== Required work ==
Exactly as written, output each of the entries below.

== Extracted information ==
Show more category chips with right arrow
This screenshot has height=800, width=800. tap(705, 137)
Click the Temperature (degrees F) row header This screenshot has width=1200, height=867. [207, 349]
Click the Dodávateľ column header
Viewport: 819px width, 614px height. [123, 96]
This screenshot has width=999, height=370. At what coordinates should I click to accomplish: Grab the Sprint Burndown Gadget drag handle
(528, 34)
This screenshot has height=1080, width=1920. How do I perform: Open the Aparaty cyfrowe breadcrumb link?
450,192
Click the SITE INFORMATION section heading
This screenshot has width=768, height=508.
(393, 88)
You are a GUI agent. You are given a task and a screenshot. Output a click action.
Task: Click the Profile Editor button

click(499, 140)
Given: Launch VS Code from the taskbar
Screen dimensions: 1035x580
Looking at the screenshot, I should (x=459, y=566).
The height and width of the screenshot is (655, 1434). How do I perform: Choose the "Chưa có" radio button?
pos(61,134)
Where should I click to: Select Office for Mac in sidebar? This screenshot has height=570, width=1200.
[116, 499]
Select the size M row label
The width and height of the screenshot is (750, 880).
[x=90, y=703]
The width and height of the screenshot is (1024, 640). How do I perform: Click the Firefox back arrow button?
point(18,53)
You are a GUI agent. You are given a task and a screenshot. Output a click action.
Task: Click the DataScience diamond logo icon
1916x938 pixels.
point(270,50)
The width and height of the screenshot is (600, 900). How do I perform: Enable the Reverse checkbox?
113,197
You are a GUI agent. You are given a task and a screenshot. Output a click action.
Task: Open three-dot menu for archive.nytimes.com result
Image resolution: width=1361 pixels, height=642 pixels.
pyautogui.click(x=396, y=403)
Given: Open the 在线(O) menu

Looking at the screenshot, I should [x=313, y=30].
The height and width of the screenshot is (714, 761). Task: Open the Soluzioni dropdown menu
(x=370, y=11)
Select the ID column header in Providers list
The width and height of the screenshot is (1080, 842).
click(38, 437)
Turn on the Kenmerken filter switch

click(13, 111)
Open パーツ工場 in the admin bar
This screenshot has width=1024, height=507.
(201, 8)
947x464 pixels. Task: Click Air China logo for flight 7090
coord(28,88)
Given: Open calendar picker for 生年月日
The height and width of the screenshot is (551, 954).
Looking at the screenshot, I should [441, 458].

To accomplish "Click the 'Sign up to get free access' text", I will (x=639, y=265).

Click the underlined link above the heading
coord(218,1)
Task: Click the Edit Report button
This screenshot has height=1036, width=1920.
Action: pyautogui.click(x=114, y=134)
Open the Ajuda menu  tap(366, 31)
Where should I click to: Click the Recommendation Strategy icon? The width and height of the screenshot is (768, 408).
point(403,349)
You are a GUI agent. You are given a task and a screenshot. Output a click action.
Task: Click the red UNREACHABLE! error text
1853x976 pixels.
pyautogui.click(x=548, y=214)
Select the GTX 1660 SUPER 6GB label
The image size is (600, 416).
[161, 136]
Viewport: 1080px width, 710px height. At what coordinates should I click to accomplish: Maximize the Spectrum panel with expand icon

== Response ==
Show more category chips with right arrow
This screenshot has height=800, width=800. tap(705, 137)
Click the Temperature (degrees F) row header This screenshot has width=1200, height=867. [207, 349]
Click the Dodávateľ column header
Viewport: 819px width, 614px height. [123, 96]
This screenshot has width=999, height=370. At what coordinates should I click to accomplish: Grab the Sprint Burndown Gadget drag handle
(528, 34)
This screenshot has height=1080, width=1920. How do I perform: Open the Aparaty cyfrowe breadcrumb link?
450,192
Click the SITE INFORMATION section heading
This screenshot has width=768, height=508.
(393, 88)
You are a GUI agent. You are given a task and a screenshot. Output a click action.
Task: Click the Profile Editor button

click(499, 140)
Given: Launch VS Code from the taskbar
Screen dimensions: 1035x580
Looking at the screenshot, I should (x=459, y=566).
The height and width of the screenshot is (655, 1434). How do I perform: Choose the "Chưa có" radio button?
pos(61,134)
Where should I click to: Select Office for Mac in sidebar? This screenshot has height=570, width=1200.
[116, 499]
Select the size M row label
The width and height of the screenshot is (750, 880).
[x=90, y=703]
The width and height of the screenshot is (1024, 640). How do I perform: Click the Firefox back arrow button?
point(18,53)
You are a GUI agent. You are given a task and a screenshot. Output a click action.
Task: Click the DataScience diamond logo icon
1916x938 pixels.
point(270,50)
The width and height of the screenshot is (600, 900). How do I perform: Enable the Reverse checkbox?
113,197
You are a GUI agent. You are given a task and a screenshot. Output a click action.
Task: Open three-dot menu for archive.nytimes.com result
Image resolution: width=1361 pixels, height=642 pixels.
pyautogui.click(x=396, y=403)
Given: Open the 在线(O) menu

Looking at the screenshot, I should [x=313, y=30].
The height and width of the screenshot is (714, 761). Task: Open the Soluzioni dropdown menu
(x=370, y=11)
Select the ID column header in Providers list
The width and height of the screenshot is (1080, 842).
click(38, 437)
Turn on the Kenmerken filter switch

click(13, 111)
Open パーツ工場 in the admin bar
This screenshot has width=1024, height=507.
(201, 8)
947x464 pixels. Task: Click Air China logo for flight 7090
coord(28,88)
Given: Open calendar picker for 生年月日
The height and width of the screenshot is (551, 954).
Looking at the screenshot, I should [441, 458].

To accomplish "Click the 'Sign up to get free access' text", I will (x=639, y=265).

Click the underlined link above the heading
coord(218,1)
Task: Click the Edit Report button
This screenshot has height=1036, width=1920.
Action: pyautogui.click(x=114, y=134)
Open the Ajuda menu  tap(366, 31)
Where should I click to: Click the Recommendation Strategy icon? The width and height of the screenshot is (768, 408).
point(403,349)
You are a GUI agent. You are given a task and a screenshot. Output a click action.
Task: Click the red UNREACHABLE! error text
1853x976 pixels.
pyautogui.click(x=548, y=214)
Select the GTX 1660 SUPER 6GB label
The image size is (600, 416).
[161, 136]
Viewport: 1080px width, 710px height. At what coordinates should I click to accomplish: Maximize the Spectrum panel with expand icon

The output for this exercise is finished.